Rossato-Bennett’s one day with Cohen eventually turned into three years, as they attempted to bring music to nursing homes and long-term care facilities everywhere. Since every movie, even documentaries, need some kind of conflict, that’s easier said than done. Dan, ever the optimist, thought that they’d “take the idea and run with it,” but he has to fight uphill against entrenched dogma of both the medical profession and the way that nursing homes have been administered for nearly a century. As one doctor put it, if you want to write a prescription for a drug that costs $1,000 for a month’s supply, no problem. If you want to write a prescription for a $40 iPod Nano and an iTunes subscription, the red tape comes out in force.

That’s not to say that Alive Inside is a “let’s fight an unjust and outdated system,” kind of film, although it is interested in posing the question about why something so simple gets so many roadblocks thrown in front of it, or why giving seniors several different pills daily is better than a little Martha Reeves and the Vandellas, or, heaven forbid, Louis Armstrong. Rossato-Bennett also tackles the nature of modern elder care, with experts calling the inception of nursing homes in America a “shotgun marriage between the poorhouse and the hospital.” In those terms, the starkness of the nursing home concept really comes into play, and you’ll find yourself instinctively reaching for your own iPod in case they try and take you away without it.

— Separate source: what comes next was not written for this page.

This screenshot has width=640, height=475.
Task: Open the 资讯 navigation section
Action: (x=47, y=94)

Before disappearing too much into negativity, let’s just make it clear that Alive Inside is not a downer of a film that lures you in with the promise of charming old people. It simply uses those charming old people to make a powerful point that elder care has issues. Not only is the number of doctors who specialize in gerontology (the study of the social, psychological and biological aspects of aging), going down, and not only are the institutions themselves broken in their approach to taking care a growing number of Americans, but the universal point of view of aging in that we’re taught that old people are “broken down versions of their former selves” is where things need to change first.

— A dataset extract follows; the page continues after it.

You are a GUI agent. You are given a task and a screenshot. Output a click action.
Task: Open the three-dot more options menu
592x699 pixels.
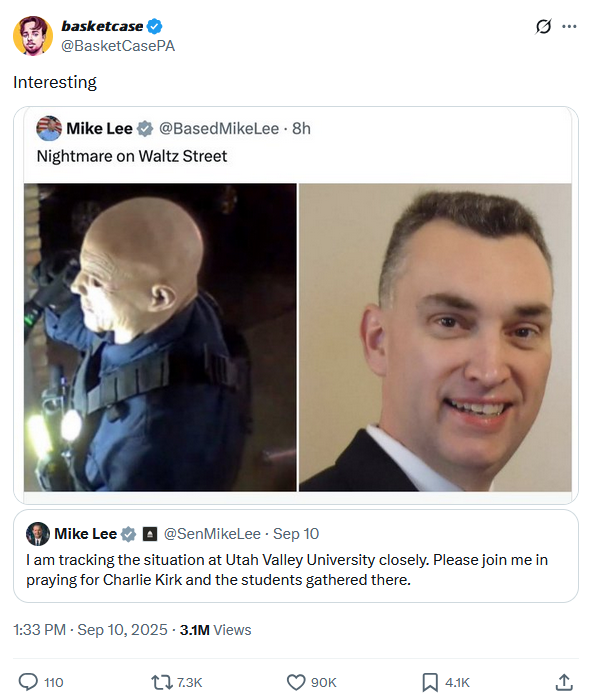click(569, 27)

Mostly though, yes, this film is about charming old people. The emotional spectrum of Alive Inside runs the course from happy to sad, and from exhilarated to devastated. It’s amazing to think that something so simple can have such a tremendous impact, but the proof is right there on screen. You meet Norman and Nell, who have been using music therapy to allow Nell to keep living at home despite the dementia for 10 years now without ever having to get a prescription filled. You meet Denise, who’s both bi-polar and schizophrenic, which sends her emotions “off the charts,” at times. But with music therapy that rampant emotionalism is reined in, and in her first experience with the iPod she even leaves her walker behind and starts to dance.

Thinking about it, Alive Inside is a terribly bittersweet film. As the viewer, you are at once reminded at all that the elderly can offer, but are also reminded that a great many of them have been relegated to a slow death in the cold confines of an institution that’s hopelessly dead bolted to an ineffective form of management. Rossato-Bennett uses a soft touch to gently nudge us and say, hey, let’s look at this in a new way. He asks us to realize that getting old isn’t scary, it’s going to happen to all of us. The question is, how do we want to be treated when we get to that point? Taking pills every hour on the hour, or happily listening to our iPods, remembering old times, and keeping our minds active.

Watch Alive Inside, and you’ll certainly find your answer.